Botanicals is one of the largest growing markets in Europe, with food supplements made from plants, algae, fungi and lichens becoming widely available, according to EFSA.

Most botanical supplements can be purchased without a prescription, in pharmacies, supermarkets and online.

This ease of purchase has prompted safety concerns over the quality of the botanicals being sold.

Whatever legislative decisions are taken must address in practical and pragmatic terms the dogged issue of the quality of some botanicals which unfortunately blights the whole industry and does the consumer a disservice,” ​said Dick Middleton, Chairman of British Herbal Medicine Association (BHMA).

Despite the challenges facing the botanicals market, Luca Bucchini says it’s not all doom and gloom, the industry is still alive and the true forecast will not be revealed until the study is completed.

“Consumers continue to like botanicals… many still think that protected national markets may work some incumbents, but are bad for most. So, we may still see positive developments – good regulations promoting quality, positive lists and a reasonable approach to claims – in 2017 or more likely in 2018, if the EU survives this moment of uncertainty.”

“However, stakeholders have a huge responsibility in telling their national regulator – and the Commission – that Europe can’t afford to give up on a single market for botanicals.”

Agreeing with Bucchini that there is light at the end of the tunnel is Patrick Coppens, director of regulatory and scientific affairs at Food Supplements Europe.

He said: “member states want to try and solve this issue, and try to prevent barriers to trade.
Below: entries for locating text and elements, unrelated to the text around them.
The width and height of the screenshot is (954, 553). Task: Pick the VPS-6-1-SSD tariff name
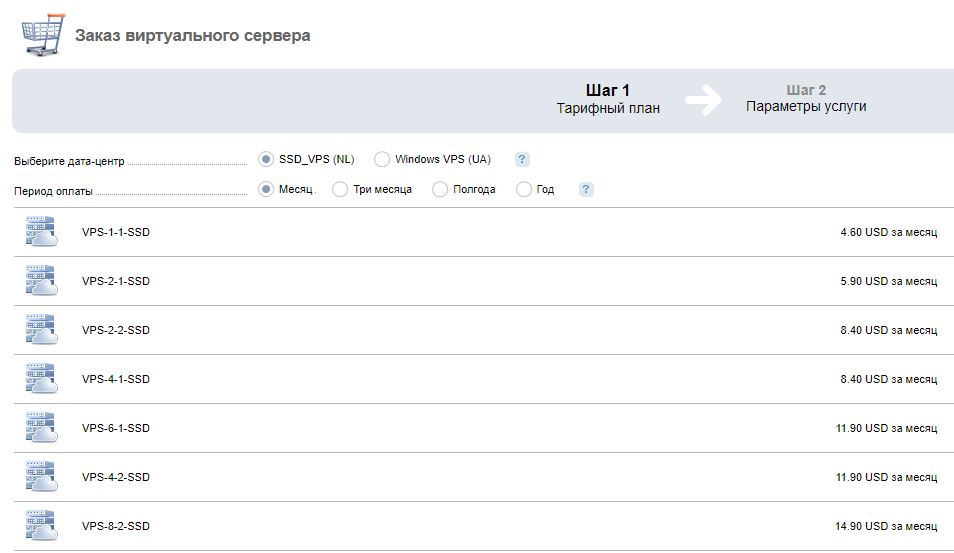[116, 428]
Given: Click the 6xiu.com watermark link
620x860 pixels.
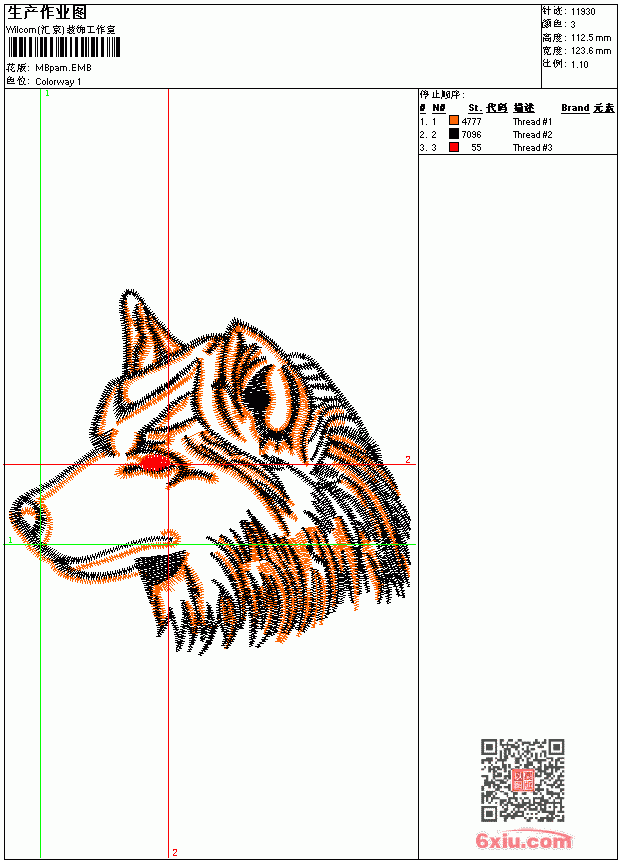Looking at the screenshot, I should click(523, 840).
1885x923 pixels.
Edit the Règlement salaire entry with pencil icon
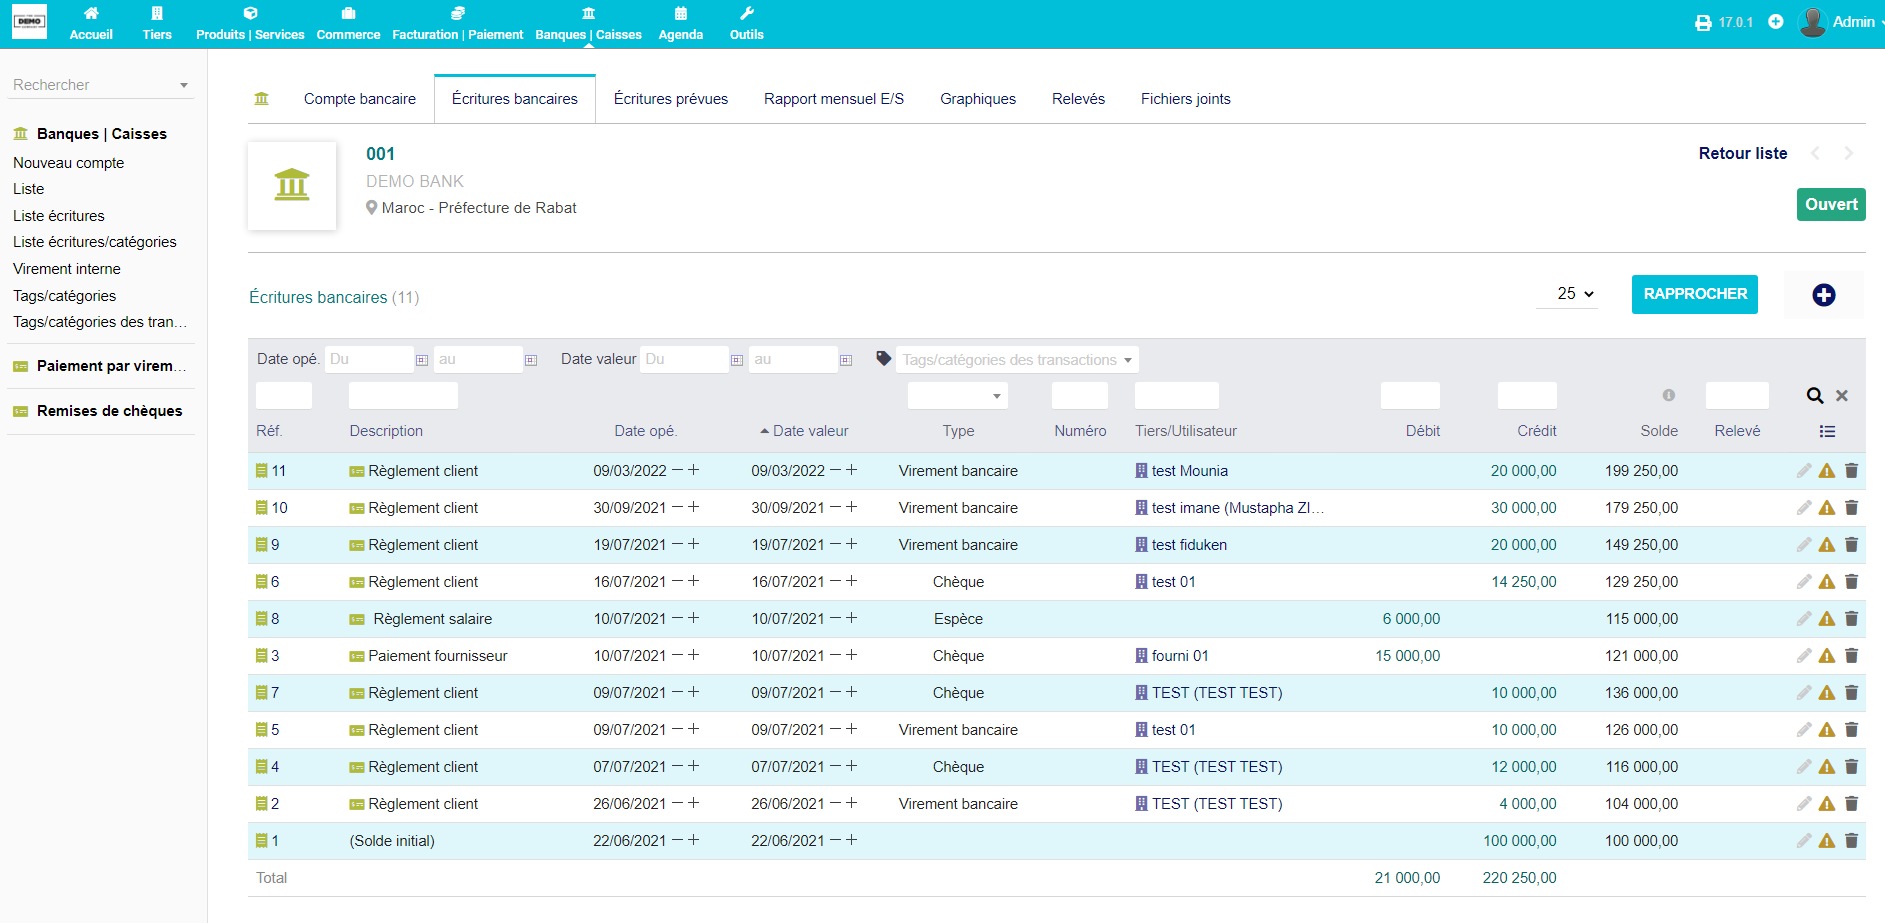click(x=1803, y=619)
Now with BELFRIT, and Belgium and Italy already publishing their lists, this is a step forward. If that would be taken as the best practice by the EU Commission then I think there can be a quick movement, but there are also member states, of course, who are more resistant to a change in the system. You still need majority of member states to agree on a policy.”

Coppens said the Commission needs to respect the existing market but needs to change the approach to legislation for botanicals in order for it to be successful.